WHAT IS ASKED:
According to the passage on secession and states' rights below, which states expressly kept the right to secede when they acceded to the Constitution? List all of them.

The North and the South were not aligned in any way. They were vastly different economically, politically, socially and ideologically. The North was industrialized and wanted the South to be while the South wanted to remain agrarian. The South was taxed mercilessly by the North as well and because the North held legislative majority there was nothing the South could do about it. By the time Lincoln was elected the South had basically been pushed into a corner where they felt their only recourse was to secede.
It was very much about states rights.
Slavery was NOT one of them. When South Carolina threatened to secede in 1837, slavery wasn't even mentioned. The reasons in 1837 did not abate, they worsened and came to a head in 1860.
Secession was a right reserved by the states when they formed the alliance of 1789 by the treaty called the Constitution of the USA. Remember, in 1783, Great Britain granted independence to thirteen new nations in North America by the Treaty of Paris. [If you do not understand that simple basic fact, you cannot begin to comprehend the state's rights issue.] Those new nations allied in a confederation of nations under the Articles of Confederation. That experiment was a failure so they tried again under the constitution. They never surrendered their autonomous independence to the federal government and, in fact, when they acceded to the constitution, New York, Rhode Island and Virginia expressly retained the right to secede.

MATERIAL SUPPLIED:
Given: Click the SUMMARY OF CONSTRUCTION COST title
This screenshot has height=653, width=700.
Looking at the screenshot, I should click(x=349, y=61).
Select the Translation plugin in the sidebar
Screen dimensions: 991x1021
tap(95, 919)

WORKED ANSWER:
New York, Rhode Island, Virginia